Super photos there buddy!


----------



## smiler (Dec 29, 2011)

What’s left doesn’t look too bad I hope it stays that way, like jool’s I was intrigued by the iron groove set in the wall and would like to know its purpose. I enjoyed looking, Thanks


----------



## flyboys90 (Dec 29, 2011)

Is the wheel at top of the tower & inside part of the winding gear?


----------



## caiman (Dec 29, 2011)

The last four pics are where the ventilation fan would have been. By the look of the remains it was not a Waddle fan so it would have been a centrifugal fan of the type with big paddles like a water wheel. I'm guessing that the groove may have been related to a control mechanism?


----------



## borntobemild (Dec 29, 2011)

good stuff - pleasantly surprised that so much remains


----------



## jools (Dec 30, 2011)

caiman said:


> The last four pics are where the ventilation fan would have been. By the look of the remains it was not a Waddle fan so it would have been a centrifugal fan of the type with big paddles like a water wheel. I'm guessing that the groove may have been related to a control mechanism?

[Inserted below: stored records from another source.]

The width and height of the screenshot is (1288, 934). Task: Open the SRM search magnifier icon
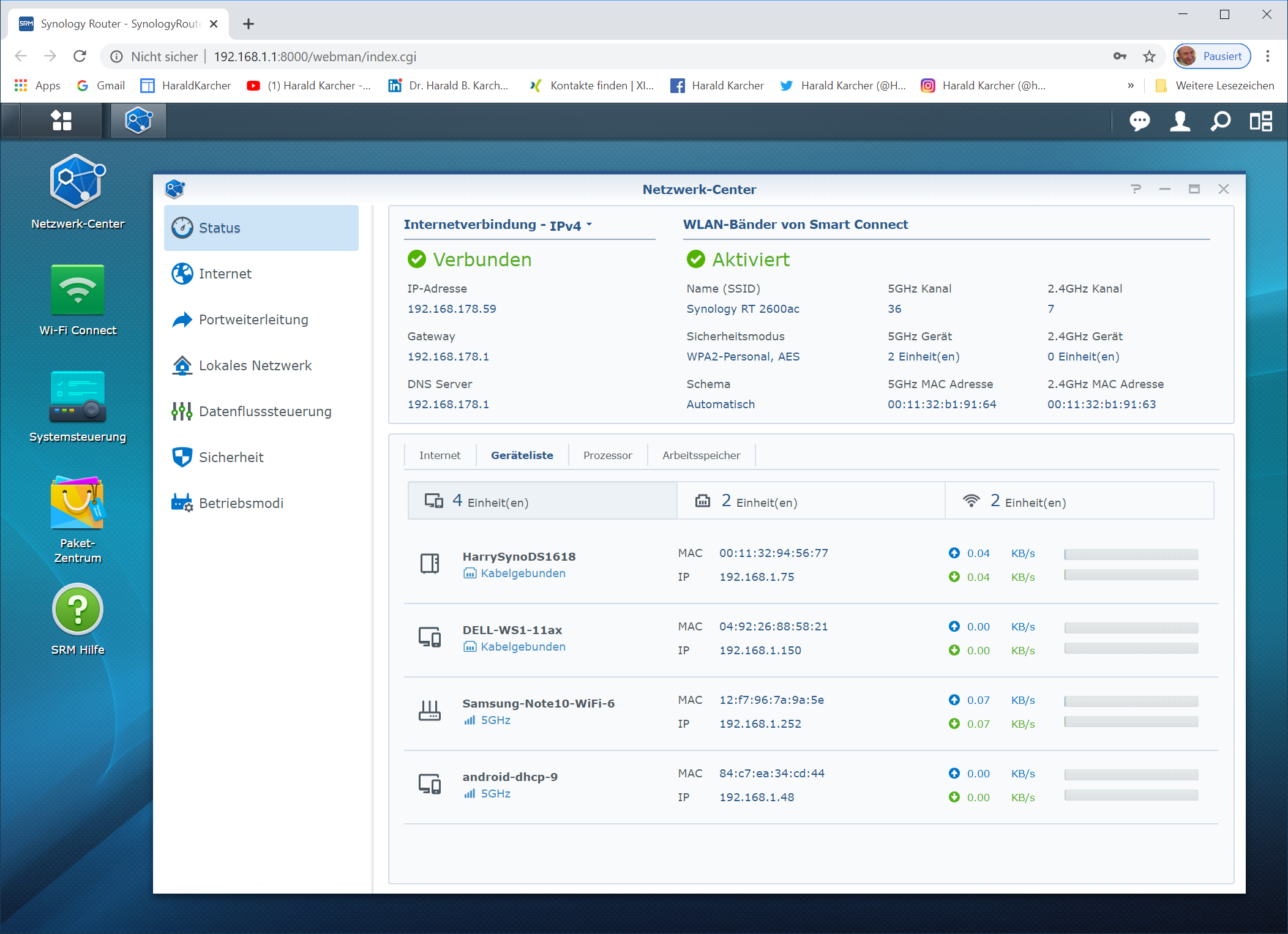point(1220,121)
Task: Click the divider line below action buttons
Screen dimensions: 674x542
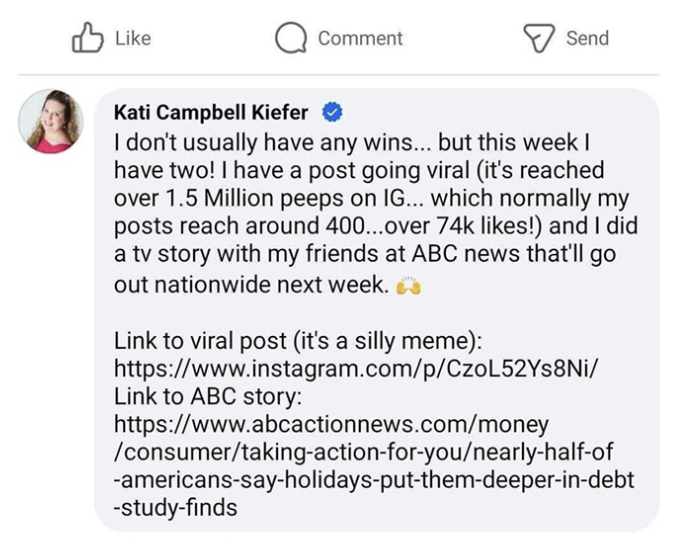Action: point(337,74)
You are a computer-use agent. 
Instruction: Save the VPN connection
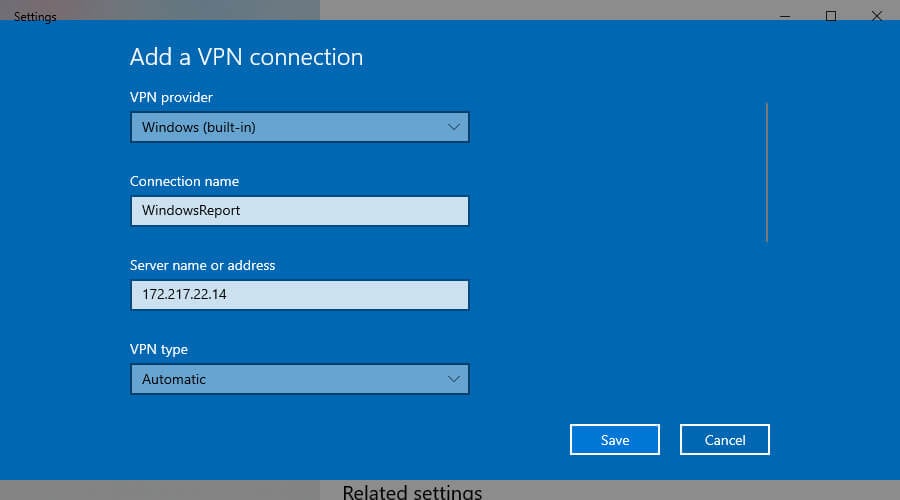[615, 440]
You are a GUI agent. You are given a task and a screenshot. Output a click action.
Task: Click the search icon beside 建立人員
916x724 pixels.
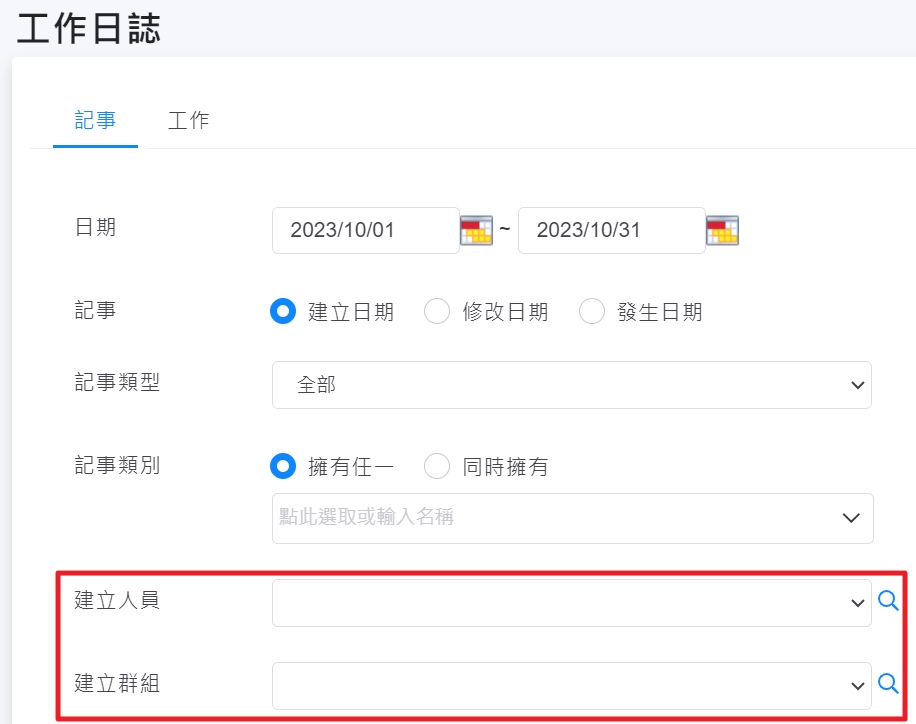click(888, 601)
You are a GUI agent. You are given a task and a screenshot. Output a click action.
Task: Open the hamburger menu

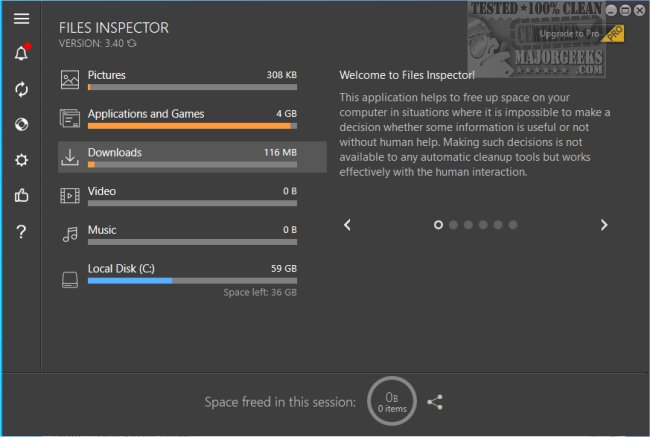pyautogui.click(x=21, y=18)
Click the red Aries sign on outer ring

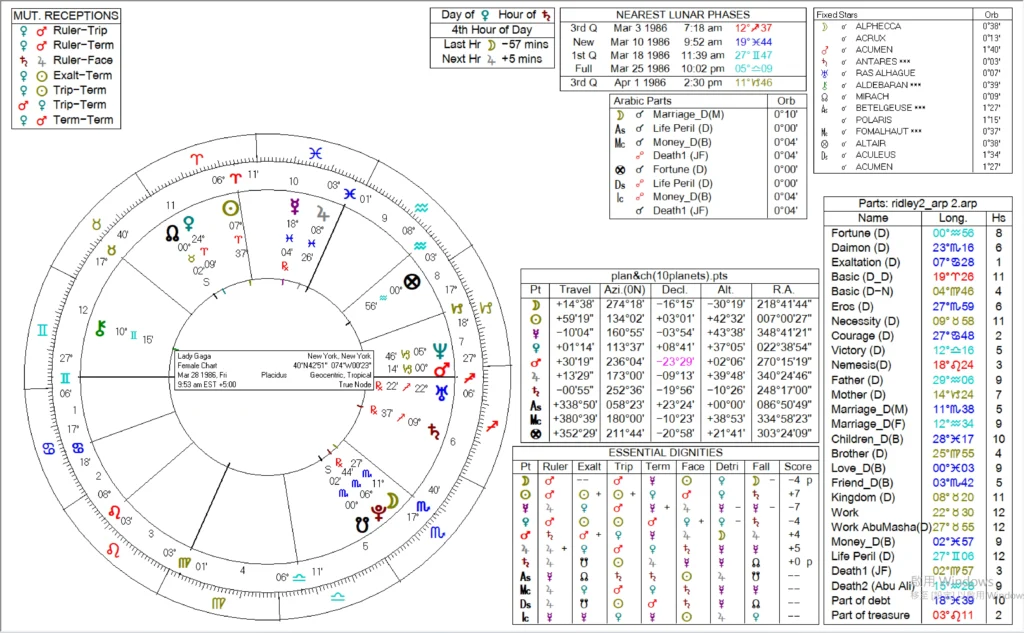coord(201,159)
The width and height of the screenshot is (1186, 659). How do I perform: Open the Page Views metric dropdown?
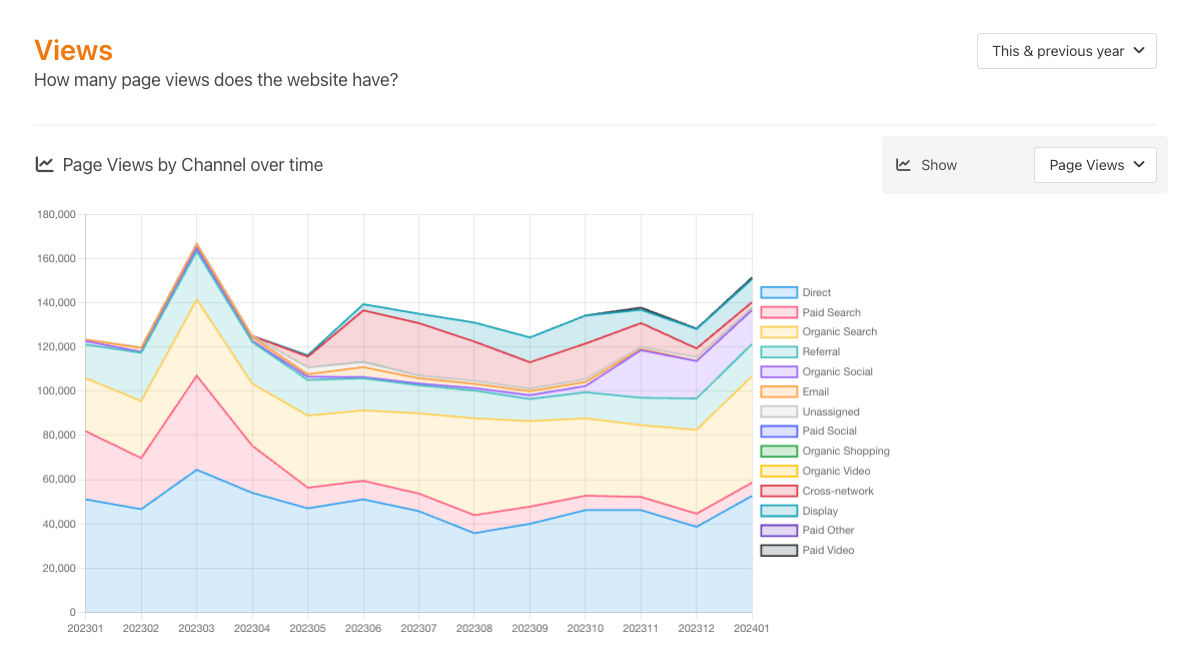[x=1094, y=165]
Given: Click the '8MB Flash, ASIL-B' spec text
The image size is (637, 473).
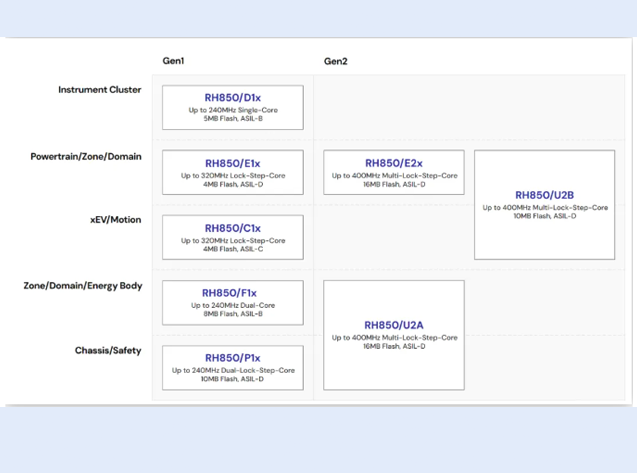Looking at the screenshot, I should [x=232, y=313].
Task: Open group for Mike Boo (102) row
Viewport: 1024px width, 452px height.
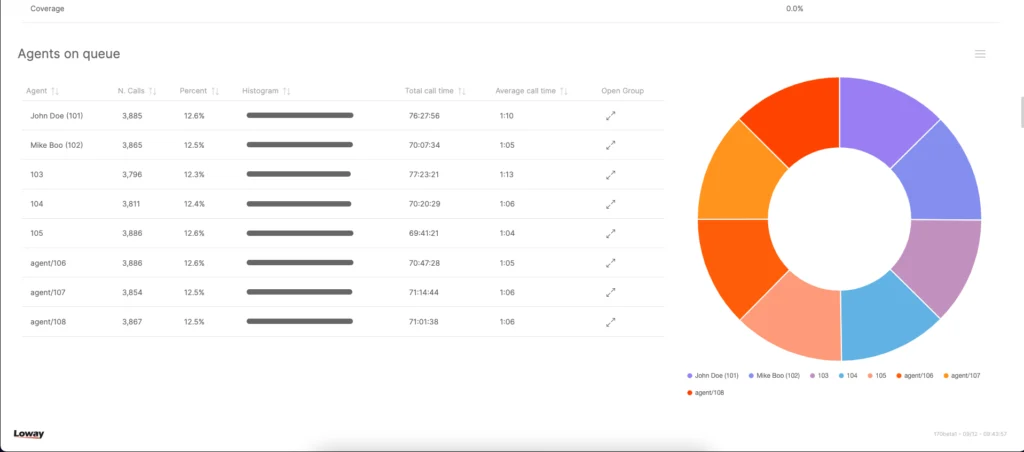Action: (611, 145)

It appears to be curved,,,,,,,,, could have been a damper to regulate the air-flow,,,,,,

,,,,,,he's got to go back!!


----------



## Malcog (Jan 2, 2012)

This is one of the only Black Country remains collieries extant, as the majority of those mines were short lived, the coal was won, and the miners moved on. The seam in most of the area was 30 feet thick, this meant enormous underground holes that were very unstable, and as the coal was extracted, the ground above fell into the hole. In the 19th century all the easily mined coal was extracted, then mines like Hawne extracted from deeper seams, at higher cost. There reamins a lot of coal under the area, the 30 foot seam was extracted by inefficient means such as bell pits and pillar and bord, some estiimates say only 40% of the reserves were mined. 
In the late 90s when the Dudley bypass was built the 30 foot seam was laid bare and some of the coal was extracted and sold at a profit to the road builders.


----------



## Foxylady (Jan 10, 2012)

What a fantastic find. Love the buildings and remains. I agree with Jools...go back! More pics!


----------



## Malcog (Jan 16, 2012)

The groove with the metal was part of a Guibal fan, used at most large Black Country collieries. The winding wheel was probably used for maintenance of the fan and it's pitwork.


----------



## Lightbuoy (Jan 16, 2012)

A lovely old building -if only those walls could talk.....

Ta for posting


----------



## eliki (Jan 19, 2012)

Thank you so much for putting these photos on here. I used to wander around inside that building back in the early 90s, on the way home from Halesowen College, and it fascinated me. Especially that wooden wheel in the larger building. (I was less impressed when I got my foot stuck inside that metal grate in the smaller building, and had fun trying to get free again without falling into the big hole!) And then of course they boarded the place up in 1998, and I was unable to get back in. Annoying because I always wanted some photos of the inside of the place, but lacked a camera good enough to do so. So it is one heck of a nostalgia trip seeing inside there agian, so thank you very much for putting these on here!


----------



## night crawler (Jan 19, 2012)

Loveing tha building and the interior. Well done nice report.


----------



## Em_Ux (Jan 19, 2012)

Fantastic!


----------